Para Espaillat, el fallo del alto tribunal en el caso Louisiana v. Callais debilita protecciones fundamentales. "La decisión ataca el corazón de nuestra democracia. Es el paso más reciente en un esfuerzo de varias décadas por borrar el progreso que culminó en la Ley de Derecho al Voto", aseguró.
"Es un doloroso recordatorio del poder ejercido por quienes están dispuestos a eludir la voluntad del pueblo y actuar fuera del proceso político para reescribir leyes aprobadas por el Congreso", señaló Espaillat.
El Supremo emitió el miércoles un fallo que limita el rediseño de mapas electorales por motivos raciales en todo el país, al posicionarse a favor de los demandantes republicanos en un caso contra la creación de un segundo distrito de mayoría afroamericana en el estado de Luisiana.

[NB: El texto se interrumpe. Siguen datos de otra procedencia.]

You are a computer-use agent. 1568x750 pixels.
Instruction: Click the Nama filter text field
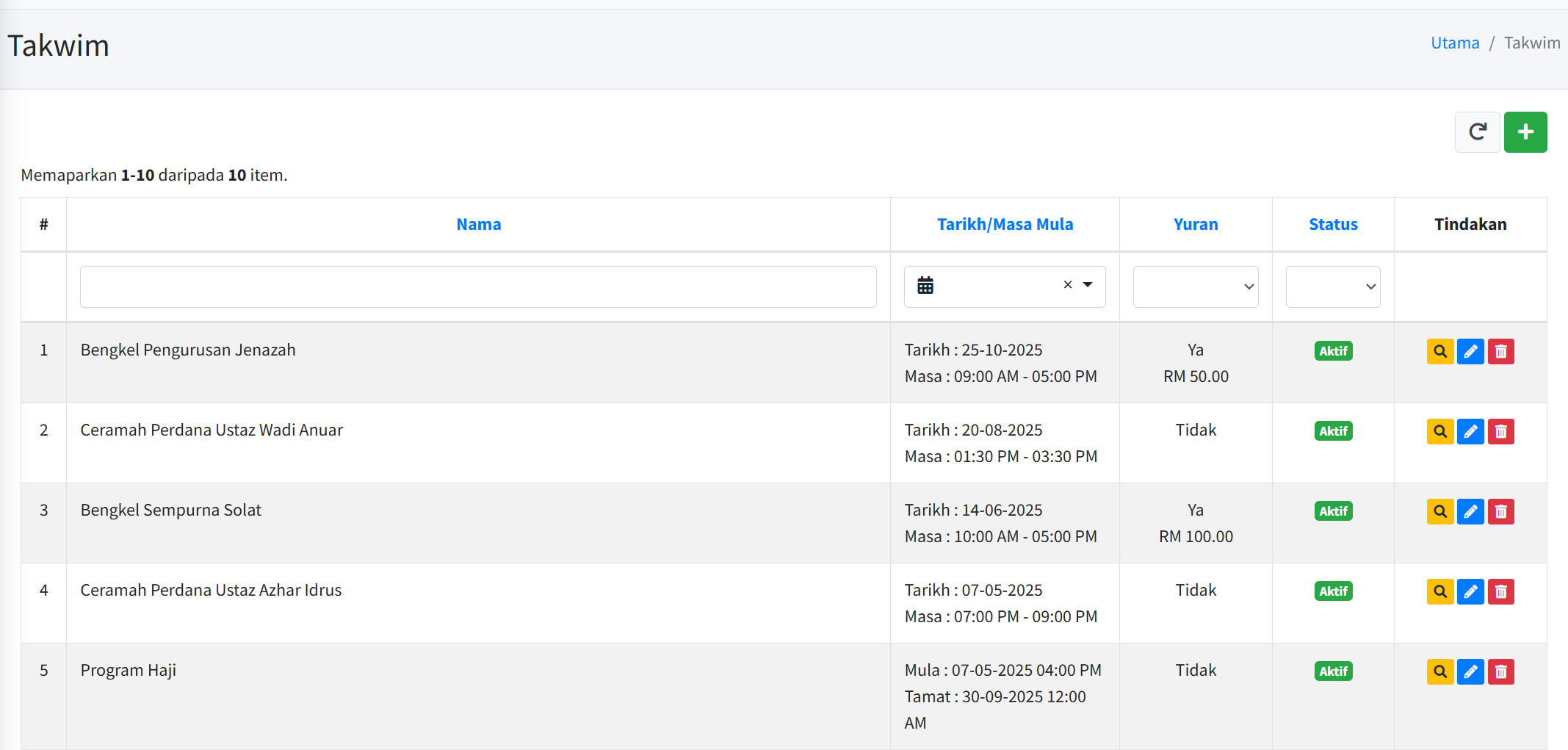click(x=478, y=286)
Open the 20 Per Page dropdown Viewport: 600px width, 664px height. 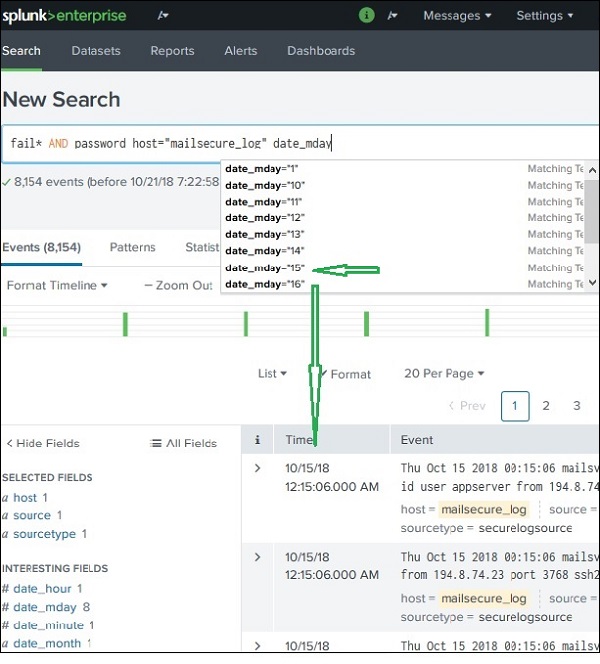pyautogui.click(x=444, y=374)
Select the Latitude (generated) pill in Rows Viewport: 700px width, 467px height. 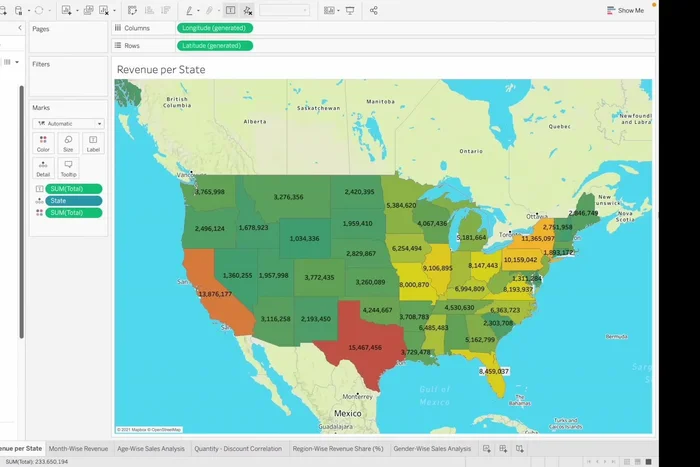pyautogui.click(x=214, y=46)
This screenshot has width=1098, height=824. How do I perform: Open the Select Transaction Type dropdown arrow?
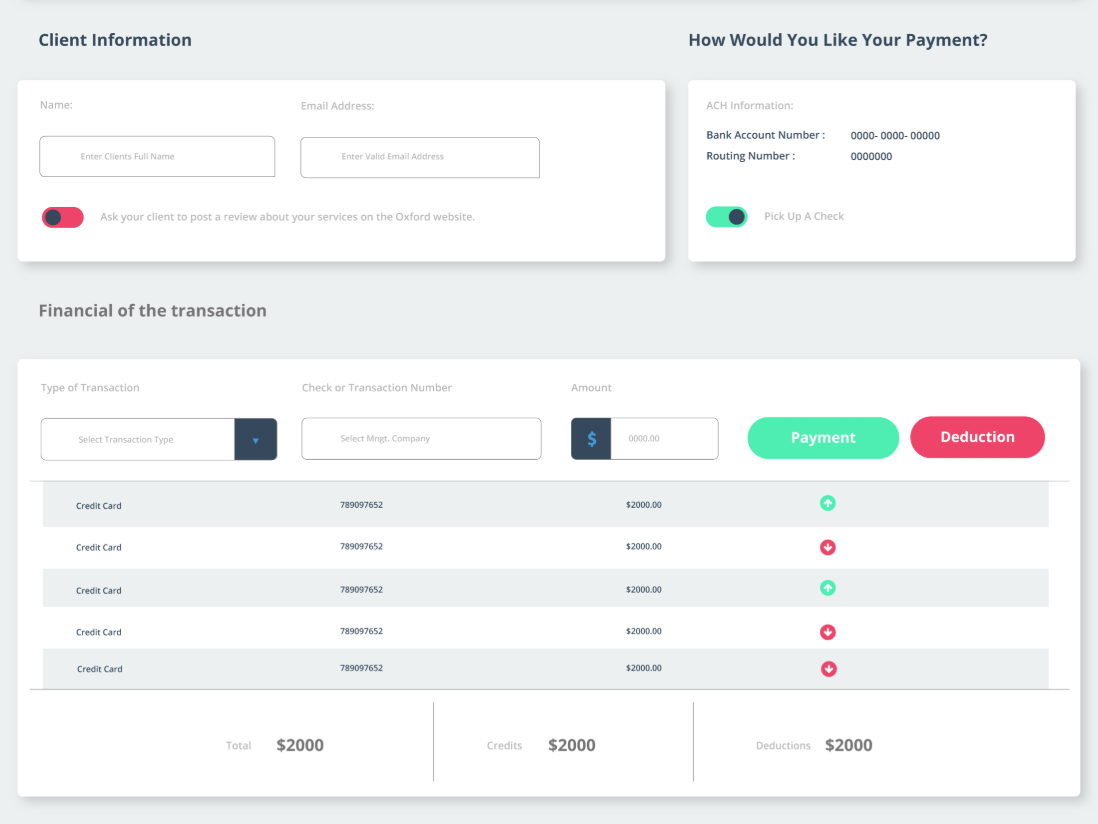255,440
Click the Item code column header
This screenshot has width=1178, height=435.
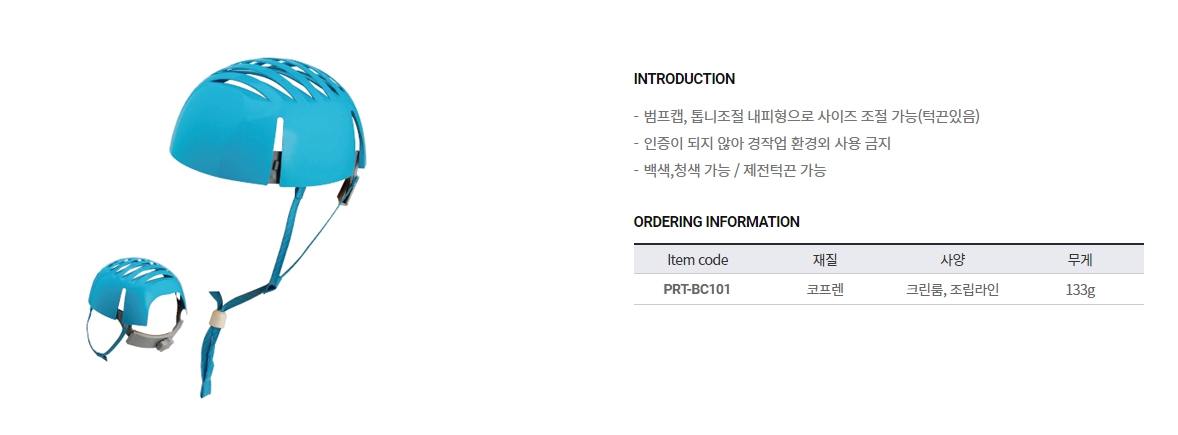click(x=697, y=260)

El caso tiene impacto nacional en un año electoral y se remonta a un mapa trazado por el gobierno republicano de Luisiana tras el censo de 2020, que concentraba a la mayoría de votantes negros en un solo distrito.
Esa decisión fue impugnada en los tribunales, lo que llevó al diseño de un nuevo mapa con dos distritos de mayoría afroamericana.
Sin embargo, este último mapa también fue recurrido por supuestamente vulnerar el principio de igualdad, lo que llevó el caso hasta el Supremo, que finalmente ratificó la decisión del tribunal inferior en una votación dividida.
Espaillat, primer congresista dominicano en EE.UU., advirtió de que el fallo eleva el umbral de prueba para demostrar discriminación, lo que dificulta impugnar mapas electorales considerados injustos.
"Esta decisión les facilita a esos actores de mala fe marginar y borrar a nuestras comunidades. Pero no es el fin. Es un llamado a cada estadounidense que cree en la democracia y el estado de derecho a participar y a luchar por los ideales de nuestra nación", afirmó.